Principal Data Engineer
Working location: PJ area
Role Mission:
To provide technical leadership Data organization by designing, delivering, and operationalizing complex data pipelines, curated datasets, and reusable engineering patterns on the cloud-native data platform. This role drives technical excellence across data ingestion, transformation, modeling, DataOps, and production reliability to enable trusted, scalable, and self-service analytics across business domains.
We need:
- 7–10+ years of experience in cloud-native data engineering, with strong hands-on architecture, delivery, and production support experience on AWS & Snowflake.
- Strong track record delivering complex data engineering initiatives independently, with the ability to operate across both build and run responsibilities.
- Experience partnering with BI and business teams to design modelled datasets and enable self-service analytics.
- Demonstrated technical leadership through design reviews, code reviews, mentoring, and troubleshooting guidance without formal team management responsibility.
- Deep hands-on technical expertise, including:
- Snowflake: schema design, Streams/Tasks, Stored Procedures, UDFs, RBAC-aware development, performance tuning, cost monitoring, Cortex AI, and Streamlit.

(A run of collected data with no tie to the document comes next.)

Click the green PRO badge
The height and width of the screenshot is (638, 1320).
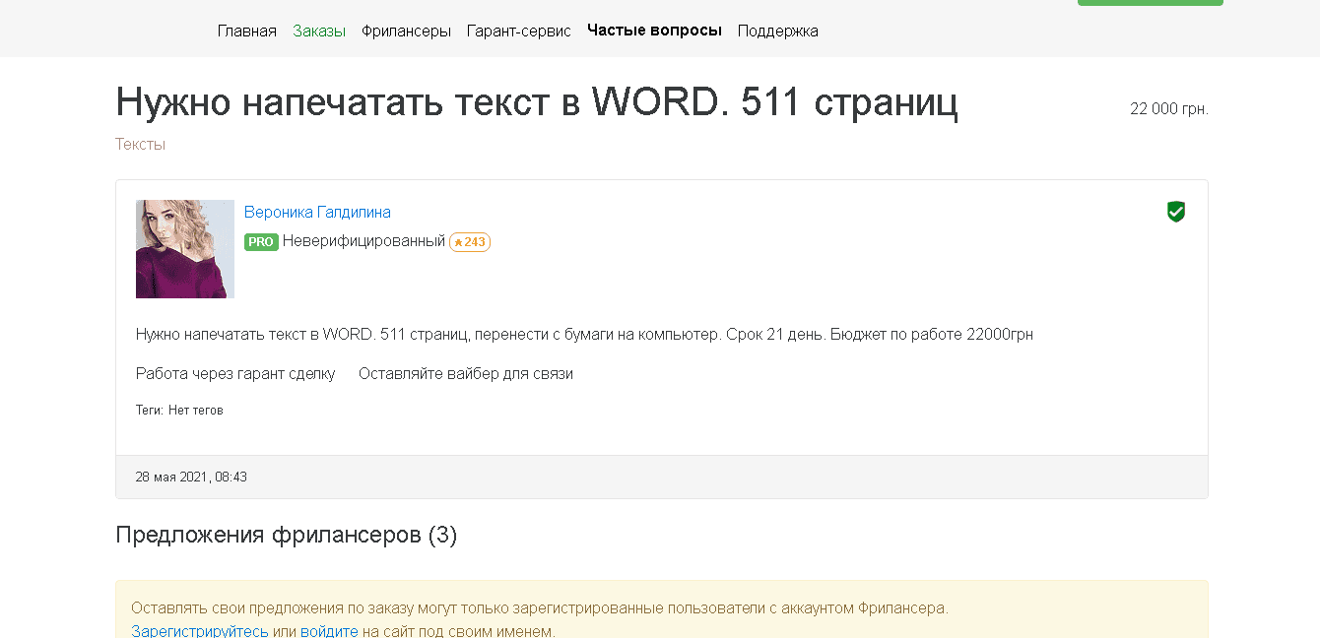[x=261, y=242]
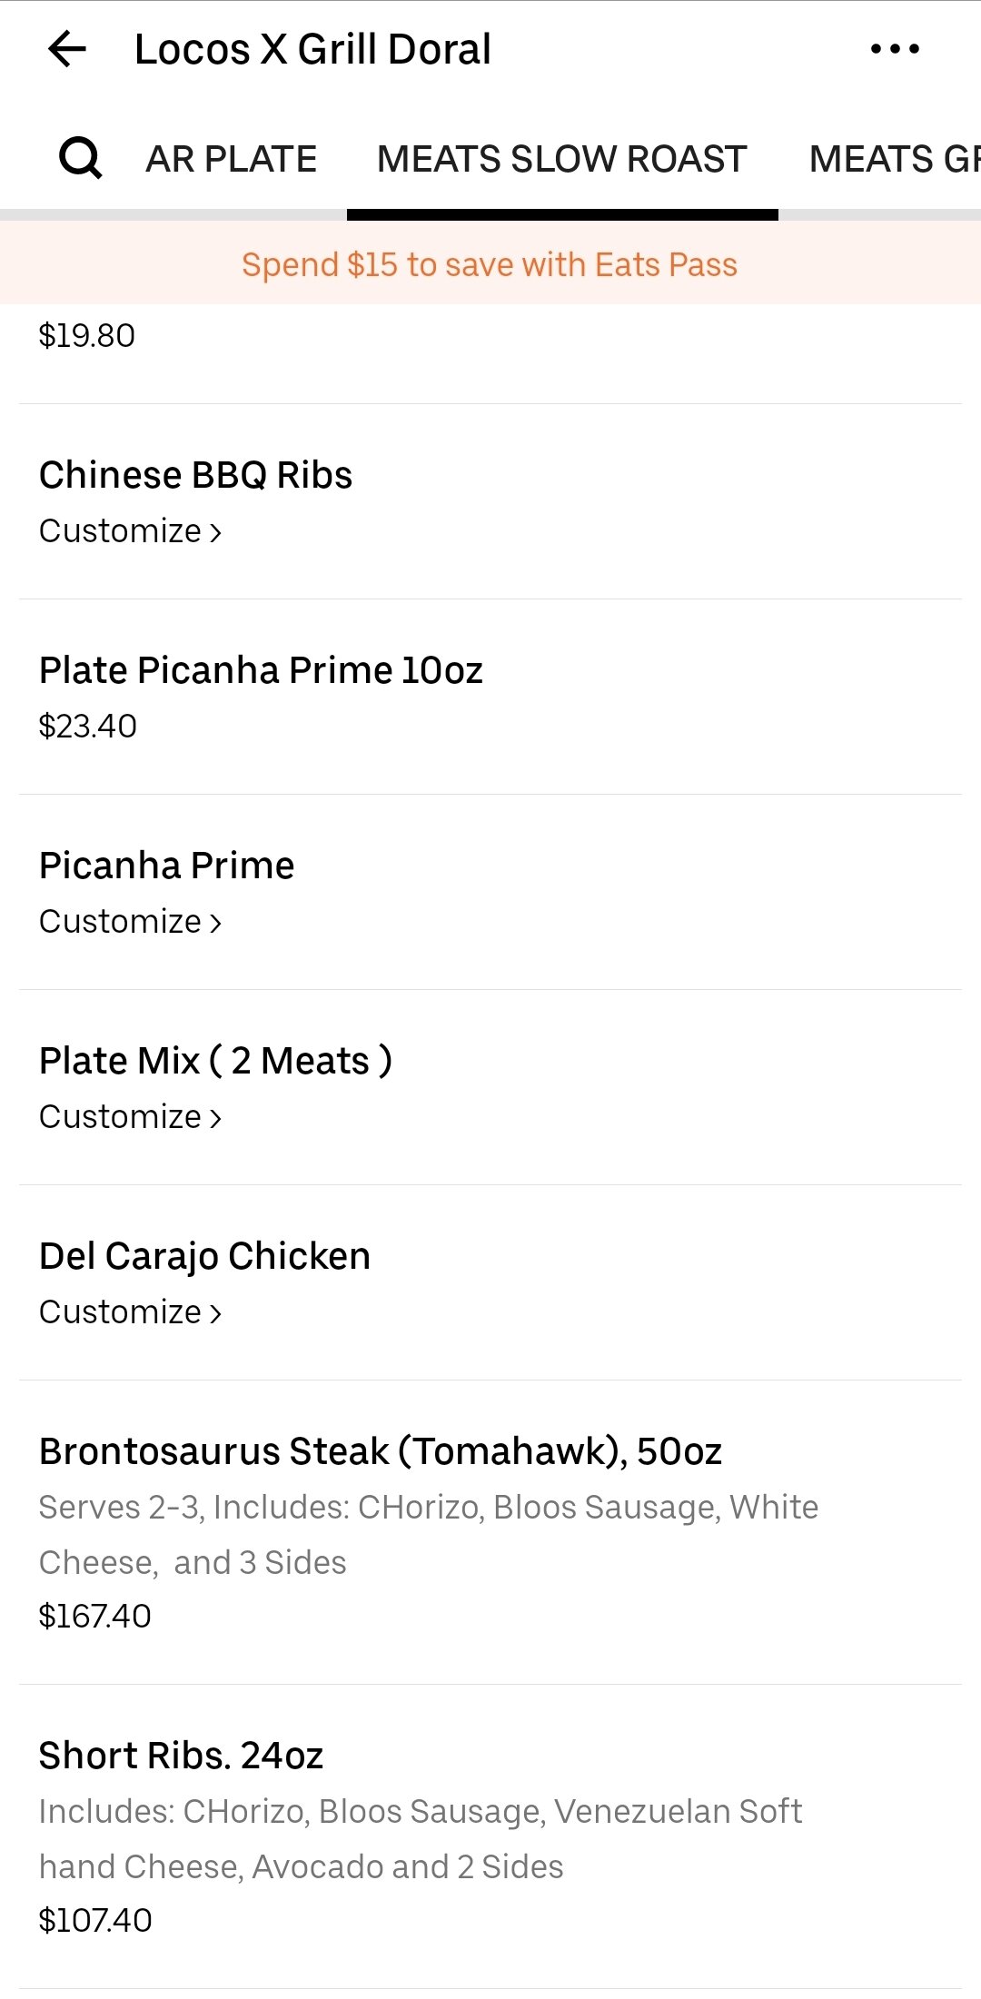981x1999 pixels.
Task: Expand Customize under Del Carajo Chicken
Action: pos(130,1312)

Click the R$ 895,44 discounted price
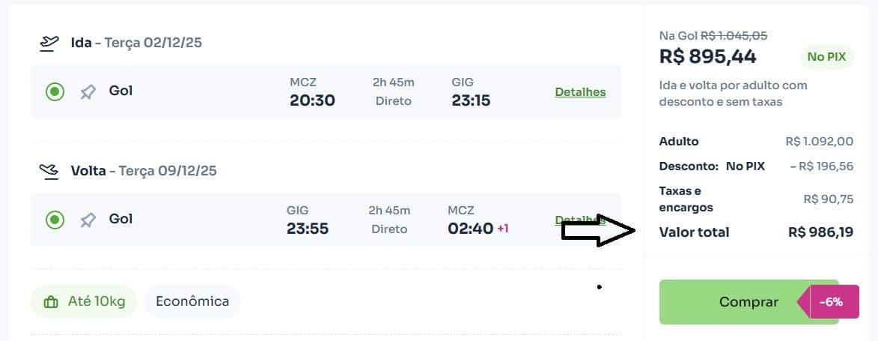coord(707,56)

- Airflow or similar data orchestration tools: DAG design, orchestration, scheduling, dependency management, retry patterns, and observability.
- Python and SQL: pipeline scripting, transformation logic, data validation, and operational tooling.
- ELT/ETL frameworks: Airbyte, Fivetran, and custom connector understanding or development.
- AWS services: S3 (data lake structures and archival), Lambda, KMS, Transfer Family, CloudWatch, and SageMaker.
- Demonstrated success delivering medallion architecture (Bronze/Silver/Gold) and enabling self-service data use cases.
- Experience implementing automated data quality controls, remediation workflows, and data lineage-aware engineering practices across enterprise datasets.
- Familiarity with machine learning or AI integration using platforms like AWS SageMaker.
- Proven ability to troubleshoot complex data issues, lead root-cause analysis, and improve production stability through mechanisms rather than repeated manual intervention.
- Track record of raising team engineering quality through reusable patterns, operational discipline, and technical coaching.